■ ОТРЫВОК ■
------------------------------------

Лакомством для меня были даже карамельки-подушечки, что же касается шоколада и фруктов, то они в нашем доме не появлялись давным-давно. И вот однажды вечером приходит какая-то женщина из Литфонда. Ставит на пол в прихожей огромный пакет с мандаринами, апельсинами и яблоками:
— Передайте это в больницу Геннадию Федоровичу!
Мама косится на мешок, потом смотрит тетеньке в глаза:
— А почему не нам? Мы тоже очень нуждаемся!
— Почему же не вам? — отвечает женщина. — Хотите — берите себе.
Взяли мы с мамой хоть один фрукт из этого пакета или нет, не помню.
Кажется, не взяли — мама передала литфондовский гостинец отцу через кого-то из друзей.
* * *
Один из последних сценариев отца назывался «Девочка Надя, чего тебе надо?» Тяжелая, трагическая история, которую никто не хотел ставить. Мне запомнилась папина фраза: «Нужно уметь переступить через безнадежность».
Это было в октябре 1974 года. Я жила у бабы Люды, и папа приехал меня навестить. Не сняв плаща и ботинок, прошел на кухню. Руки в карманах.
— Ну ты, Гена, как всегда, — проворчала бабушка, — в своем репертуаре.
Папа спросил: — Можно я с Дашей погуляю?
— Нет, — отрезала Людочка.
— Она уже гуляла.
— Мы далеко не пойдем. Посидим на детской площадке у вас под окнами.
— Нет. На улице холодно, и вообще...
Папа молча протянул руку к раковине, взял размякшее от воды мыло и с силой сжал его в кулаке — между пальцев поползла серо-коричневая масса...
Мы сидели на лавочке возле детской площадки. Разговаривали. Папа сказал: «У тебя бывают периоды, когда ты теряешься. Когда приходится от всех отбиваться. Но ты держись — это пройдет».
Мы попрощались, и он ушел. Это была наша последняя встреча.

------------------------------------

■ ЗАДАНИЯ И УПРАЖНЕНИЯ ■
[1] В каком месяце и году отец в последний раз навестил рассказчика отрывка?
[2] Напишите продолжение отрывка воспоминаний об отце, начав сразу после его последней фразы.

■ ФРАГМЕНТ ДАННЫХ ■
------------------------------------

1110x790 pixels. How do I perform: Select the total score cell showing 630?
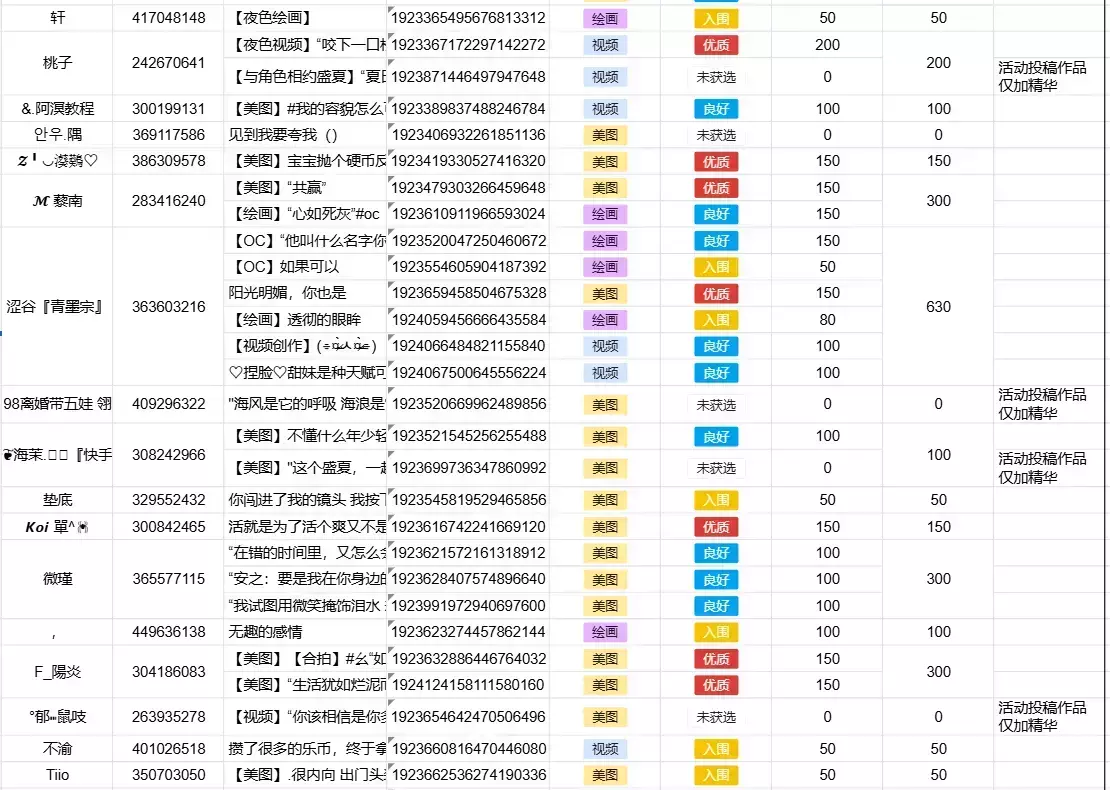coord(938,307)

------------------------------------

■ РЕЗУЛЬТАТЫ УПРАЖНЕНИЙ ■
[1] В октябре 1974 года.

[2]
* * *
Мне сказали, что папа уехал отдыхать на море. Я чувствовала: взрослые обманывают. Тогда где он? Опять в больнице? Но оттуда можно позвонить, а он не звонит. Может, ему совсем плохо? Однажды, оставшись дома на несколько часов одна, стала выдвигать ящики с документами и читать каждую бумажку. Что намеревалась найти, не знаю — мной руководило какое-то наитие. Голубой листок и пришпиленная к нему канцелярской скрепкой желтая бумажка лежали на самом дне. Листок оказался свидетельством о смерти. Из него я узнала, что папа умер первого ноября, несколько недель назад. А в справке было написано, что он покончил с собой — повесился...
Это стало таким ударом, что я даже не смогла заплакать. Долго скрывала от мамы и бабушек, что знаю правду.

Не из страха быть отчитанной за самовольство, а потому... Очень трудно выразить словами — почему. Это была моя боль, и я хотела пережить ее в одиночку... Когда и при каких обстоятельствах рассказала взрослым про то, что знаю их страшную тайну, не помню. И их реакции на мой рассказ — тоже.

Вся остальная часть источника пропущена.